REDWOOD SHORES (dpa-AFX) - Oracle Corp. (ORCL) said Thursday after the markets closed that its fourth quarter profit rose 10% from last year, helped by tight expense control even as revenue remained essentially flat.
The company's quarterly earnings per share, excluding items, came in line with analysts' expectations, but its quarterly revenue fell short of analysts' forecast.
Oracle also announced the doubling of its quarterly cash dividend to $0.12 per share, payable on August 2 to shareholders of record on July 12.
In addition, the company said its Board of Directors has authorized the repurchase of up to an additional $12.0 billion of common stock under its existing share repurchase program in future quarters.
Oracle further said that it has applied to list its common stock on the New York Stock Exchange under its current symbol 'ORCL'. The company expects its common stock to begin trading on the NYSE on July 15, and until that time it will continue to trade on the Nasdaq.
Oracle shares are currently losing 8.46% in after hours trading after closing the day's regular trading session at $33.21, down 88 cents or 2.58%. The shares trade in a 52-week range of $27.24 to $36.43.
Oracle has adopted an acquisition-led growth strategy. The company has acquired more than 70 companies since 2005. Of late, Oracle has set its eyes on cloud-based software firms. In January 2012, the company completed the acquisition of RightNow Technologies, Inc. for $1.5 billion in an effort to offer a broader range of cloud solutions to its customers. The company completed its $1.9 billion acquisition of Taleo Corp. in April last year.
Oracle has recently signed deals to buy SelectMinds, Instantis and DataRaker, Eloqua, Inc. (ELOQ). In February, Oracle agreed to buy network gear maker Acme Packet, Inc. (APKT) for $29.25 per share in cash or about $1.7 billion, net of cash.
However, Oracle' revenue growth has stalled in the last two quarters, raising investor concern about the company's ability to transition from its traditional approach of licensing software to the so call cloud computing method.
Oracle's total software revenues for the fourth quarter increased 4% year-over-year to $8.4 billion, with new software licenses and cloud software subscriptions revenues up 1% at $4.0 billion.
Fourth quarter software license updates and product support revenues grew 6% year-over-year to $4.4 billion. Service revenues for the quarter fell 9% from last year at $1.1 billion.

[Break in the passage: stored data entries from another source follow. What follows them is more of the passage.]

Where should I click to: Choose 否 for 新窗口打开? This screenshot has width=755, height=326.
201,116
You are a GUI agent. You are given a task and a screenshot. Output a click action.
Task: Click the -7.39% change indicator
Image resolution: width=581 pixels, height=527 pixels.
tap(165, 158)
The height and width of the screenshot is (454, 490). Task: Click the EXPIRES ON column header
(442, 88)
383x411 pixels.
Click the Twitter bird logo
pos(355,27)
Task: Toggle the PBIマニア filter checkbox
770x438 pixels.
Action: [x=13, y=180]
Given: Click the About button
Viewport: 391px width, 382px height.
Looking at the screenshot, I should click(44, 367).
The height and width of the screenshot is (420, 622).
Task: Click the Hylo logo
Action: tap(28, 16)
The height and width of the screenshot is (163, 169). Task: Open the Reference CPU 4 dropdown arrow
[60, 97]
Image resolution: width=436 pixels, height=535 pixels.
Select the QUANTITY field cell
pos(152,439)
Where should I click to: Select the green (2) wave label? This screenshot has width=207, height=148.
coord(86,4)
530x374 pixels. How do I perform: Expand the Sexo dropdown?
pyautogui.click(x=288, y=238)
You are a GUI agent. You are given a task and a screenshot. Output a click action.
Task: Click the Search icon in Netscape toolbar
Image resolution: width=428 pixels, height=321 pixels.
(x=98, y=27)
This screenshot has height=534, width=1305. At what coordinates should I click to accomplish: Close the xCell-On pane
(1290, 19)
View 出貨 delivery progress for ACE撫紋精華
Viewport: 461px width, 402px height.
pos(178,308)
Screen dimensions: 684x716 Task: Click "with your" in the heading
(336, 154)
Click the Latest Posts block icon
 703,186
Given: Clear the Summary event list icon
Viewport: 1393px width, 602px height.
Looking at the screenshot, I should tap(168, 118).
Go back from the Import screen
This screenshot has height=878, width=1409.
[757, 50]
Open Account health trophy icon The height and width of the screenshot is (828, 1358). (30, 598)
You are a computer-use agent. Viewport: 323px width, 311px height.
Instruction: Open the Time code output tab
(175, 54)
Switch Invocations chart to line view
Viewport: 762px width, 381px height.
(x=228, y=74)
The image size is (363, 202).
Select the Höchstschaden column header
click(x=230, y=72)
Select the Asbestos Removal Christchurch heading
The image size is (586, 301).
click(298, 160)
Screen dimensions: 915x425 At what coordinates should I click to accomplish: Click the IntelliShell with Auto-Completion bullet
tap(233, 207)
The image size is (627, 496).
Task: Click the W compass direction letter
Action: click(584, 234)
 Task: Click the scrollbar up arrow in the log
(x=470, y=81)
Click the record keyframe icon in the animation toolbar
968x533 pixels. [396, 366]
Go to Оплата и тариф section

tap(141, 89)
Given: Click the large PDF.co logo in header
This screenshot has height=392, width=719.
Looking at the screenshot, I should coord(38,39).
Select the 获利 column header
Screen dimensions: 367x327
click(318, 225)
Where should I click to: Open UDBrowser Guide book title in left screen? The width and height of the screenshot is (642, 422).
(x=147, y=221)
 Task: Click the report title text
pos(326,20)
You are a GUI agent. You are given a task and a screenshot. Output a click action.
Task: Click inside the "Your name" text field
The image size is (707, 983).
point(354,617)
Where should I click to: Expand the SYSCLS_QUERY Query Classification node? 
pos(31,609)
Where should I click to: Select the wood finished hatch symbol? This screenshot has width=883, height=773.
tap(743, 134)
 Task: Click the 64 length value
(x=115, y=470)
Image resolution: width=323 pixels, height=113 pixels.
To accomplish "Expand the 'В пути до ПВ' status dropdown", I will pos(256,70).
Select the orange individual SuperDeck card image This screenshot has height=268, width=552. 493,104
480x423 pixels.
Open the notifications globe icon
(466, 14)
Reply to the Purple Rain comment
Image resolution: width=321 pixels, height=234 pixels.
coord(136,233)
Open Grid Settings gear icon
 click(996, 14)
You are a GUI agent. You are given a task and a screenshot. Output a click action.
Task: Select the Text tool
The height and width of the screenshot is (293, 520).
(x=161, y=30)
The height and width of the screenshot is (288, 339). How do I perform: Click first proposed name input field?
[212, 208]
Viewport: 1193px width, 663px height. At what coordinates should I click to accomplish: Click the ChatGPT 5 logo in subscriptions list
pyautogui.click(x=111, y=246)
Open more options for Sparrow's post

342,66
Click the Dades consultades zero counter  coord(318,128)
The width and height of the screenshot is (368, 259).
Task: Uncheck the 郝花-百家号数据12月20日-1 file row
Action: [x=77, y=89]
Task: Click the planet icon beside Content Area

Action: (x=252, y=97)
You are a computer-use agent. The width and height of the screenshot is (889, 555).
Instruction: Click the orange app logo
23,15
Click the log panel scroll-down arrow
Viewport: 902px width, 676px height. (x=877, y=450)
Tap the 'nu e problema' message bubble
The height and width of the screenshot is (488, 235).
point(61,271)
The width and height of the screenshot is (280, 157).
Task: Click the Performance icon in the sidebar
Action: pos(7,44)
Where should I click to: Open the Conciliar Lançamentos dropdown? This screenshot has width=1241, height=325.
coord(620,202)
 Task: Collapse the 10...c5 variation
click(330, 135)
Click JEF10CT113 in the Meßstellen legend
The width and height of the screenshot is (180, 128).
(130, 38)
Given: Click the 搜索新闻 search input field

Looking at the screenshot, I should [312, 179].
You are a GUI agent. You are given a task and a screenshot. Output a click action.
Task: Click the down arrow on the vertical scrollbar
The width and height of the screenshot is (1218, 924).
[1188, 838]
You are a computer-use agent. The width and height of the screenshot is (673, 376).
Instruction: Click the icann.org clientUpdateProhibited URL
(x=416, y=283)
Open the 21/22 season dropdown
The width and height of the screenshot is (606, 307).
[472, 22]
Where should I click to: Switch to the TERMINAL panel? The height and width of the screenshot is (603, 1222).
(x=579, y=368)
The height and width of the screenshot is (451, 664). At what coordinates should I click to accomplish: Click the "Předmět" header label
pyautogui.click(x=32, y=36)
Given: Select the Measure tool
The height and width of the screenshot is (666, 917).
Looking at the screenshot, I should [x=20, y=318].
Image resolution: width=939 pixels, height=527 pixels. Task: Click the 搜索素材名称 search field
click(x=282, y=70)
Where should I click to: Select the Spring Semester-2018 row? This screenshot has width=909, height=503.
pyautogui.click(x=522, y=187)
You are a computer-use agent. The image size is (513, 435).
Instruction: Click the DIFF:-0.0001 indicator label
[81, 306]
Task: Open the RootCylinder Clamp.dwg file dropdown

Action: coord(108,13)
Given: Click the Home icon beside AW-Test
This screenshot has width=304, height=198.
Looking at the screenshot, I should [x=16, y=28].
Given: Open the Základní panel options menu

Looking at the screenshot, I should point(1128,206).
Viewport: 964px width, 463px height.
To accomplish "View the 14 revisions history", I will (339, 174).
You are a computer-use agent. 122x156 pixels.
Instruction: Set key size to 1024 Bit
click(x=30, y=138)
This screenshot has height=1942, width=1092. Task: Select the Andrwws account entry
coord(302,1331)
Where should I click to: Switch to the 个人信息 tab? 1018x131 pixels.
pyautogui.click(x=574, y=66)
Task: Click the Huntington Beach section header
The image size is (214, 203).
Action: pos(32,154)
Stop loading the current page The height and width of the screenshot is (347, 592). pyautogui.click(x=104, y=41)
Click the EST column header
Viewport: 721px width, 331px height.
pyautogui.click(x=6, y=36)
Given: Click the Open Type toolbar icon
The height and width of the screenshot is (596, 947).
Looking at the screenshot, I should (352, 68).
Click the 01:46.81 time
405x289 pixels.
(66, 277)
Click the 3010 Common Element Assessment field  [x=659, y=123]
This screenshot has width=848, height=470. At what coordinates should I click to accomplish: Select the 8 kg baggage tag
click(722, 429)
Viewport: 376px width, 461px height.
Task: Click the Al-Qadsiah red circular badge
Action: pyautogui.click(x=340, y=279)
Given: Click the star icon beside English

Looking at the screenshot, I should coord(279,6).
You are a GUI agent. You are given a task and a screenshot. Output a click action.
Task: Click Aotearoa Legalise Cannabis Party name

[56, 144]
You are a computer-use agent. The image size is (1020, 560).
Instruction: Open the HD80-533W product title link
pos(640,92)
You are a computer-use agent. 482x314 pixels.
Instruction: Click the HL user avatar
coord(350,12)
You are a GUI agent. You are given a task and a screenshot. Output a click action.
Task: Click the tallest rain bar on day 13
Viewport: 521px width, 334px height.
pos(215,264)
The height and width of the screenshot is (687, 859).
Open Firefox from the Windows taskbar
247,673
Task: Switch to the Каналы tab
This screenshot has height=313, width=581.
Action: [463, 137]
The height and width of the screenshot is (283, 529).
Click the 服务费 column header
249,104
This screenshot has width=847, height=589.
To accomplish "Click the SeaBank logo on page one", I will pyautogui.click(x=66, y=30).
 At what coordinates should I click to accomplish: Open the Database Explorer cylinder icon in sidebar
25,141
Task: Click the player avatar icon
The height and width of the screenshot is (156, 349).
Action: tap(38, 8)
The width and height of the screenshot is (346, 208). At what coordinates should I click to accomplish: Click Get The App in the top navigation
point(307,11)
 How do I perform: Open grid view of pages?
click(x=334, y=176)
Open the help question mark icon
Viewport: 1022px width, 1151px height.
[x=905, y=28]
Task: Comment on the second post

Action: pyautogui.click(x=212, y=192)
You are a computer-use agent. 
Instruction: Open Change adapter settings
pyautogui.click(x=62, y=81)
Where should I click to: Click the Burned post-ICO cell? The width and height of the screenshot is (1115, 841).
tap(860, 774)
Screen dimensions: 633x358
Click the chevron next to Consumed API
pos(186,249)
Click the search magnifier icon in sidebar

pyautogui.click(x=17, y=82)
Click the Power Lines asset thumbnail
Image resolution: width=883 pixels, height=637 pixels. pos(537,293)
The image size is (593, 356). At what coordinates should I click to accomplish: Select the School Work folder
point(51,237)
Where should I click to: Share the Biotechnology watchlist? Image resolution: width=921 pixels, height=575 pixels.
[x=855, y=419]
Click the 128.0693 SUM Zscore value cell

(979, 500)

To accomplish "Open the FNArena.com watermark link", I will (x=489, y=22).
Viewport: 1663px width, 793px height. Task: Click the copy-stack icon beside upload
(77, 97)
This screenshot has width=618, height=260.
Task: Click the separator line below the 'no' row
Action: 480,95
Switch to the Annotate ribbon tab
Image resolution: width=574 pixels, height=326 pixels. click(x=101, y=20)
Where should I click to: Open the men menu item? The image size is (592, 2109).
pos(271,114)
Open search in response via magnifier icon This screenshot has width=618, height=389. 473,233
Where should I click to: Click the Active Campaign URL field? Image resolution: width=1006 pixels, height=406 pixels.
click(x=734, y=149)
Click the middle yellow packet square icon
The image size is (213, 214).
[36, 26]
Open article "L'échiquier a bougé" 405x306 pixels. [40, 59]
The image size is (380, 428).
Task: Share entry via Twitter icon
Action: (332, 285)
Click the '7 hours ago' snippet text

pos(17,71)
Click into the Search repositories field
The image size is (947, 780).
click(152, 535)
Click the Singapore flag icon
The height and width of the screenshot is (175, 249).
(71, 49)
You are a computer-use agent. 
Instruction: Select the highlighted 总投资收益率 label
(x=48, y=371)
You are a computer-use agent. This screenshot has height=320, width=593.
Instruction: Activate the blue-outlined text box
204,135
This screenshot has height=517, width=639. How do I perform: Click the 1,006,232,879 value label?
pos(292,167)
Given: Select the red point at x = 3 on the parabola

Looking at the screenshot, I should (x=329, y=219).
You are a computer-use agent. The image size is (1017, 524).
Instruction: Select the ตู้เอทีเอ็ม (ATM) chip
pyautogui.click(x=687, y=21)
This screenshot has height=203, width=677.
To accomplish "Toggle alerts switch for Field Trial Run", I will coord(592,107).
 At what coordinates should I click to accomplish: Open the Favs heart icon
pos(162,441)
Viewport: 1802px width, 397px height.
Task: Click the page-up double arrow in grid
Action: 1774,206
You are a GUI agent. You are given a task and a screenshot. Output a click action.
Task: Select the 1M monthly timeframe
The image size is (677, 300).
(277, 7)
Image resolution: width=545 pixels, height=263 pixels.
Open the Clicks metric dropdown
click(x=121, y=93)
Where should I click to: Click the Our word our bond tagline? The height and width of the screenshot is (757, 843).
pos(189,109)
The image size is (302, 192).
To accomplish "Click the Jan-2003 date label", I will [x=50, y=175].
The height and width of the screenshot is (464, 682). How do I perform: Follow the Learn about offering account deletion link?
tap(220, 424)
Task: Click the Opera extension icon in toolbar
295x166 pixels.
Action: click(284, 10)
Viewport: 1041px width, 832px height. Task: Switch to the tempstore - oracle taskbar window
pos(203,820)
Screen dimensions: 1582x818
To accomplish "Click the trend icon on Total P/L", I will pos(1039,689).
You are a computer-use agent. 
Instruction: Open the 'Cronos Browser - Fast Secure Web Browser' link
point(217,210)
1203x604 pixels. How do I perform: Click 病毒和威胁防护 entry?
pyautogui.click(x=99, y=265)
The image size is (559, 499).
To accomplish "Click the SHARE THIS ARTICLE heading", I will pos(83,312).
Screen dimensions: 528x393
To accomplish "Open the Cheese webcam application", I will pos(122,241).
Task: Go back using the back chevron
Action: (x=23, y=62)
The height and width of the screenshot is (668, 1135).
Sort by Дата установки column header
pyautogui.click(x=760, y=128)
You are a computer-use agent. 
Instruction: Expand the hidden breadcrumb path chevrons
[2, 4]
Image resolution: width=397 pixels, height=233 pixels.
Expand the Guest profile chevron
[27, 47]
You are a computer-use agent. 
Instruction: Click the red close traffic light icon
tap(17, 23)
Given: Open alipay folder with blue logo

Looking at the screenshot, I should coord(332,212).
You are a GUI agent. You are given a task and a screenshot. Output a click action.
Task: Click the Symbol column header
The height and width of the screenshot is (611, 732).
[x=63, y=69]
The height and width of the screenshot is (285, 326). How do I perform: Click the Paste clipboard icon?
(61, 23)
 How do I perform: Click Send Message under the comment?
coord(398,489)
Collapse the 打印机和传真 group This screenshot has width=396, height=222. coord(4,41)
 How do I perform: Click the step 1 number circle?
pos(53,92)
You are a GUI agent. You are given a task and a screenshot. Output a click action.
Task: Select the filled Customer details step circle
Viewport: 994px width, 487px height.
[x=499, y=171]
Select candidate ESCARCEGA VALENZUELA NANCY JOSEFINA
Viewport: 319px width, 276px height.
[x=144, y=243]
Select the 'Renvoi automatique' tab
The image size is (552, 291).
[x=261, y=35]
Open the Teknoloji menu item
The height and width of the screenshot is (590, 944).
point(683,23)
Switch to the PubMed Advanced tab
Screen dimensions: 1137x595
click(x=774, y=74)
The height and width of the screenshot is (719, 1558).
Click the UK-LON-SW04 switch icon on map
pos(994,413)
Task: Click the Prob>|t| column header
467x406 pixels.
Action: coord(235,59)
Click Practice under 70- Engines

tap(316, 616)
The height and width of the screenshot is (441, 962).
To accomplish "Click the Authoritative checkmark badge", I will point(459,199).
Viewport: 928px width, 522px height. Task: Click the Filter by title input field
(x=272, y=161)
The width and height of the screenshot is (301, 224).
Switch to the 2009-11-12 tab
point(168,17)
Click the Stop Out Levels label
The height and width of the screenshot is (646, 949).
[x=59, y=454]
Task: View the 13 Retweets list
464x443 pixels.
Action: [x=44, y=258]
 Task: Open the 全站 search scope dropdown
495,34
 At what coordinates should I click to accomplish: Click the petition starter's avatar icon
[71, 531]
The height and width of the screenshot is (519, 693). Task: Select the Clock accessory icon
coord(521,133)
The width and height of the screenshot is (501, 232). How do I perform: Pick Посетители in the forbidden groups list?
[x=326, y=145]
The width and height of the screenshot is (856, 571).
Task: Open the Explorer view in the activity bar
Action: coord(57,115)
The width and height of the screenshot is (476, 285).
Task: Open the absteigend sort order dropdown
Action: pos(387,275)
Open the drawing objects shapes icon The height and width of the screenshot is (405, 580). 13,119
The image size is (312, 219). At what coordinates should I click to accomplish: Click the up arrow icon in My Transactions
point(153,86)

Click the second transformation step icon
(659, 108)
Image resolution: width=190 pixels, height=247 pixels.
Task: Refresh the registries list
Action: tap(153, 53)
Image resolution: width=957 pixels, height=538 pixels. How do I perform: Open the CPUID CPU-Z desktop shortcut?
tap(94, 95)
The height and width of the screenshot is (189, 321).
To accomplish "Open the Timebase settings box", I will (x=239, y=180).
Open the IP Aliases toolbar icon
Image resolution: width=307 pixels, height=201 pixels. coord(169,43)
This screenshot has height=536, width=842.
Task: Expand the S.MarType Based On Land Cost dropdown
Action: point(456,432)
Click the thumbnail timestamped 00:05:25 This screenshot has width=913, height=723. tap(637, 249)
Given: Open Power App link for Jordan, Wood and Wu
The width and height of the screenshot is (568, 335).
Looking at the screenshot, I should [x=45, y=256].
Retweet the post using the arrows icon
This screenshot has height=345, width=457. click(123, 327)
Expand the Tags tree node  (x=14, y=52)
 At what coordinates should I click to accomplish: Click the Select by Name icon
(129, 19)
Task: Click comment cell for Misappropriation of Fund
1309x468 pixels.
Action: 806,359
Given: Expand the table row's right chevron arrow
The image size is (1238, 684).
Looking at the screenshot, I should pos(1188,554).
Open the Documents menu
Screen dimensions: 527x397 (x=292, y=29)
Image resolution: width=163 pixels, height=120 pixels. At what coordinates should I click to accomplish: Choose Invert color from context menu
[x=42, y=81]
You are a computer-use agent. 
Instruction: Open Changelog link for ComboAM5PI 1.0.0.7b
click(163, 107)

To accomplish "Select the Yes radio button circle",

Hardware systems revenues for the quarter dropped 9% to $1.4 billion, with hardware systems products revenue down 13% and hardware systems support revenue down 3%.
'Oracle's HCM Cloud, CRM Cloud and ERP Cloud grew 50% as we added over 500 new SaaS customers in Q4 alone,' said Oracle President Mark Hurd. 'Our annualized SaaS revenue run rate is over $1 billion, making us a strong number two in cloud applications -- we are larger than SAP and Workday combined. Furthermore, in Q4 our HCM cloud alone generated more SaaS revenue and added more new Fusion HCM customers than Workday added HCM and ERP customers combined in their most recent quarter.'
For the fourth quarter ended May 31, 2013, Redwood Shores, California-based Oracle reported net income of $3.81 billion or $0.60 per share, compared to $3.45 billion or $0.69 per share for the year-ago quarter.
Excluding items, adjusted net income for the fourth quarter was $4.11 billion or $0.87 per share, compared to $4.14 billion or $0.82 per share in the prior year quarter.
On average, 36 analysts polled by Thomson Reuters expected the company to earn $0.87 per share for the fourth quarter. Analysts' estimates typically exclude special items.
Operating margin for quarter improved to 46% from 42% a year ago, while adjusted operating margin increased to 51% from 50% last year.
Total revenue for the fourth quarter grew 0.3% to $10.95 billion from $10.92 billion a year ago, while adjusted revenue for the quarter increased 0.1% to $10.96 billion from $10.95 billion last year. Thirty-four analysts had a consensus revenue estimate of $11.12 billion for the fourth quarter.
Without the impact of a stronger U.S. dollar, fourth quarter revenue would have been up 2% and earnings per share would have been up 19%, the company said.